Essencial para o convívio, seja em casa, na escola ou em qualquer outro lugar, é o entendimento das regras sociais. Muitas são exageradas, mas outras são essenciais. Voltando ao que disse acima, os autistas são capazes de aprender tudo, eles são capazes de aprender as regras básicas do convívio social. Note bem: a família, a escola ou o ambiente onde o autista circula deve prestar constante atenção às regras que impõe ao autista.  

Não exija demais dele. Inclua as regras aos poucos.Exemplo: os pais querem que a criança sente-se à mesa sem levantar; querem que coma tudo o que está no prato; querem que não fale de boca cheia; querem que cumprimente uma visita; querem que peça licença antes de se levantar etc. Boas regras, mas demais para serem atendidas ao mesmo tempo. Simplesmente, tenham paciência com os autistas.  

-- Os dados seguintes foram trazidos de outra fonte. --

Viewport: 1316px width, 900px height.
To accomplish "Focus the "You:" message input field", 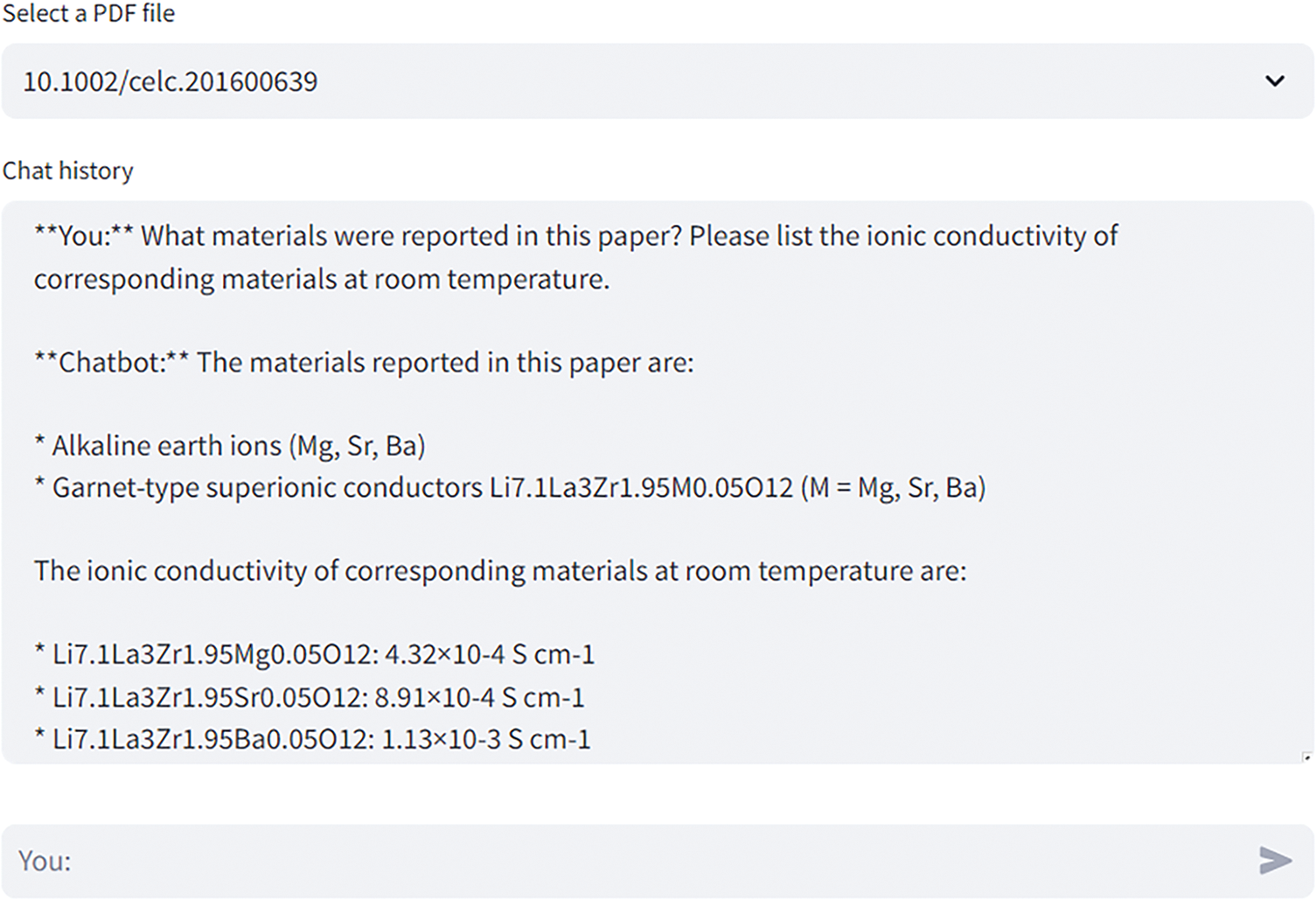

Os autistas, muitas vezes, podem tudo o que outros podem, mas provavelmente irão aprender de um modo diferente, mais lenta ou rapidamente. Seja criativo. Ouse experimentar. Relaxe. Aprecie as oportunidades que esta criança lhe oferece. Pais, esqueçam o sofrimento e visualizem um futuro feliz. Pergunte-se o que é mais importante no momento. Siga sua intuição. Professores, agradeçam a oportunidade de poderem lembrar o porquê de terem escolhido a profissão: a missão (desafio) de ensinar.

Médicos e terapeutas, não condenem o autista antes dele ter tido a chance de crescer no seu próprio tempo. Quando derem o diagnóstico, ou tratarem de um autista, enumerem suas qualidades, ao invés de computarem somente suas limitações. Ousem escapar do paradigma do autismo como doença ou deficiência.  

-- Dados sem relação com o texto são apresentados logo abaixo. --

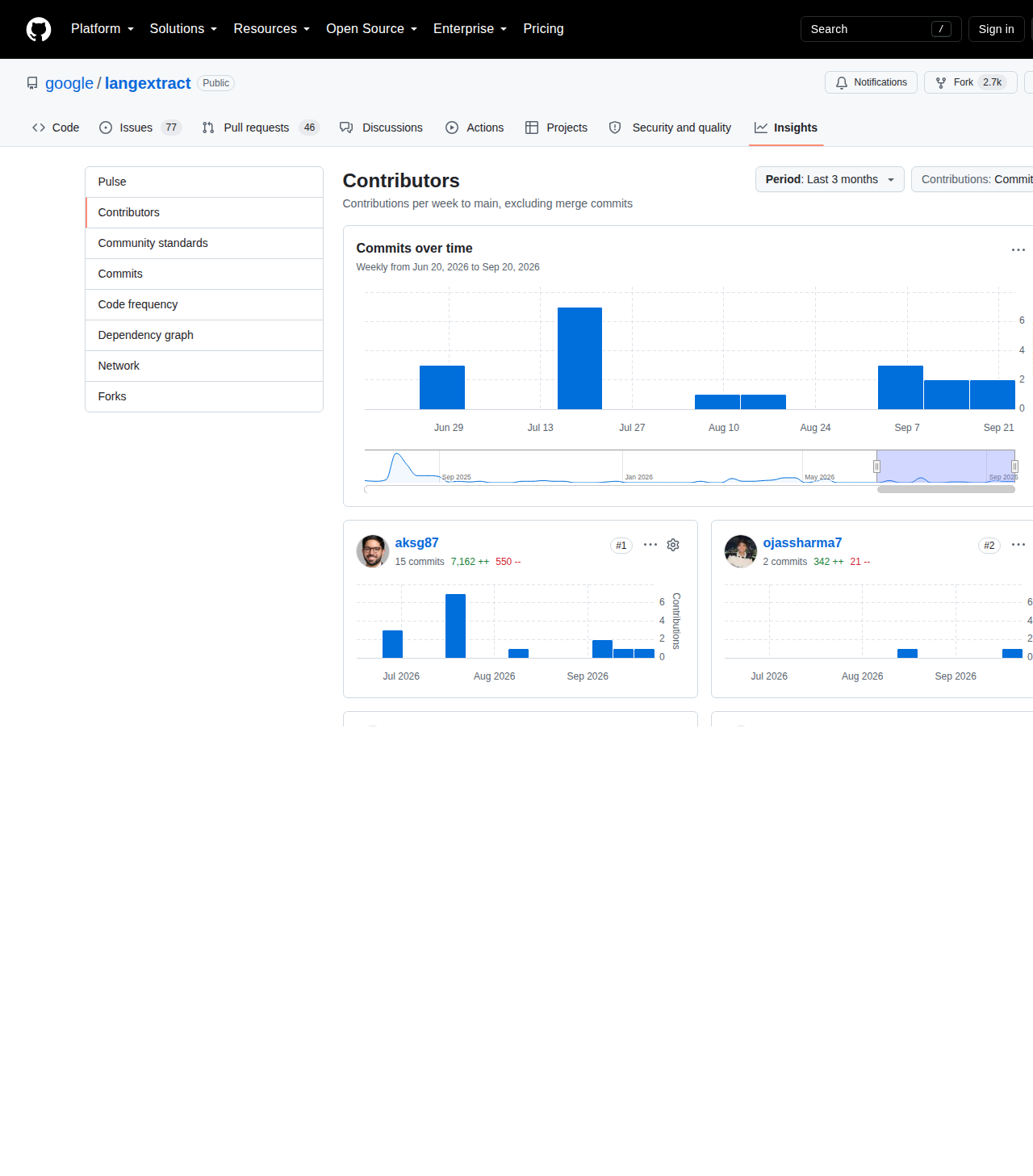The height and width of the screenshot is (1176, 1033).
Task: Select Code frequency in the sidebar
Action: tap(204, 304)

As principais limitações dos autistas são consequência de suas comorbidades (síndromes, doenças ou distúrbios que podem ter alem do autismo): hiperatividade, depressão, ansiedade, Transtorno Obsessivo Compulsivo (TOC), bipolaridade, Transtorno Opositor Desafiador, Transtorno Sensorial, etc.  

O autista pode ser uma pessoa feliz e ter uma qualidade de vida muito boa, independente do seu nível de funcionamento.  O autista também conta com você para que isso aconteça. Quando vir um autista, não sinta pena; pergunte se pode ajudar, elogie o que ele faz de bom, não julgue, não desista de falar com ele, caso não olhe nos seus olhos – não é falta de educação: ele pode estar processando o que você diz e olhar nos seus olhos pode atrapalhar este processo. Não pense que ele tem uma deficiência intelectual caso não fale; ele pode saber mais do que você, apesar da ausência da fala. Ao mesmo tempo, não o superestime caso fale muito bem; ele pode ter um grande desafio interno (medo ou depressão). No autismo, muita coisa não é o que parece.  

Espero que o leitor tenha apreciado as informações e que lembre-se delas no próximo contato com um autista.